Collected data entries:

==============================

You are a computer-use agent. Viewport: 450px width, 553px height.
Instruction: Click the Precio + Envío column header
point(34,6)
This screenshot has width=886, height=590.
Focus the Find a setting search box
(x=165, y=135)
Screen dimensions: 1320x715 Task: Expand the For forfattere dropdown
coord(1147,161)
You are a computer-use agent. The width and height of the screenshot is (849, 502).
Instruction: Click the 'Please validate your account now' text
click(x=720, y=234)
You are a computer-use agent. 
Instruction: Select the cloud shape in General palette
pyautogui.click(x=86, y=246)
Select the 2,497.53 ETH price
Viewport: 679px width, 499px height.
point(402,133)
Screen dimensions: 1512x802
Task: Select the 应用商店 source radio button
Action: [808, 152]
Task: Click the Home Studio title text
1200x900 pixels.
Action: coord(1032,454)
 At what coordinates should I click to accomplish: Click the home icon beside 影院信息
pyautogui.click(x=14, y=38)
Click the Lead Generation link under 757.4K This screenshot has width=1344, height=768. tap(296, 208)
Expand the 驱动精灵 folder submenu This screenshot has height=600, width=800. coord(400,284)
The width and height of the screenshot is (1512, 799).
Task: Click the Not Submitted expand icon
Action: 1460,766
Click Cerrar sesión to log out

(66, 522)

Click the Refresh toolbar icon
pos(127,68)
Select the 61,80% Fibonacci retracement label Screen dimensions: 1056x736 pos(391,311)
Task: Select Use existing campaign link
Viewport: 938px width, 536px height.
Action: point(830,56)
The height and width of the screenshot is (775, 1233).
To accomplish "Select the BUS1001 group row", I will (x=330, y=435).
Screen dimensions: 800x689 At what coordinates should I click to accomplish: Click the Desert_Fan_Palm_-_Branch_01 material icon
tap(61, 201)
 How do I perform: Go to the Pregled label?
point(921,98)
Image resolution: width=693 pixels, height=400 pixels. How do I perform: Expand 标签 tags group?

==============================

Copy every item above word for word, from the first one through the last.

THE RESPONSE:
You are a computer-use agent. Viewport: 450px width, 553px height.
Instruction: Click the Precio + Envío column header
point(34,6)
This screenshot has width=886, height=590.
Focus the Find a setting search box
(x=165, y=135)
Screen dimensions: 1320x715 Task: Expand the For forfattere dropdown
coord(1147,161)
You are a computer-use agent. The width and height of the screenshot is (849, 502).
Instruction: Click the 'Please validate your account now' text
click(x=720, y=234)
You are a computer-use agent. 
Instruction: Select the cloud shape in General palette
pyautogui.click(x=86, y=246)
Select the 2,497.53 ETH price
Viewport: 679px width, 499px height.
point(402,133)
Screen dimensions: 1512x802
Task: Select the 应用商店 source radio button
Action: [808, 152]
Task: Click the Home Studio title text
1200x900 pixels.
Action: coord(1032,454)
 At what coordinates should I click to accomplish: Click the home icon beside 影院信息
pyautogui.click(x=14, y=38)
Click the Lead Generation link under 757.4K This screenshot has width=1344, height=768. tap(296, 208)
Expand the 驱动精灵 folder submenu This screenshot has height=600, width=800. coord(400,284)
The width and height of the screenshot is (1512, 799).
Task: Click the Not Submitted expand icon
Action: 1460,766
Click Cerrar sesión to log out

(66, 522)

Click the Refresh toolbar icon
pos(127,68)
Select the 61,80% Fibonacci retracement label Screen dimensions: 1056x736 pos(391,311)
Task: Select Use existing campaign link
Viewport: 938px width, 536px height.
Action: point(830,56)
The height and width of the screenshot is (775, 1233).
To accomplish "Select the BUS1001 group row", I will (x=330, y=435).
Screen dimensions: 800x689 At what coordinates should I click to accomplish: Click the Desert_Fan_Palm_-_Branch_01 material icon
tap(61, 201)
 How do I perform: Go to the Pregled label?
point(921,98)
Image resolution: width=693 pixels, height=400 pixels. How do I perform: Expand 标签 tags group?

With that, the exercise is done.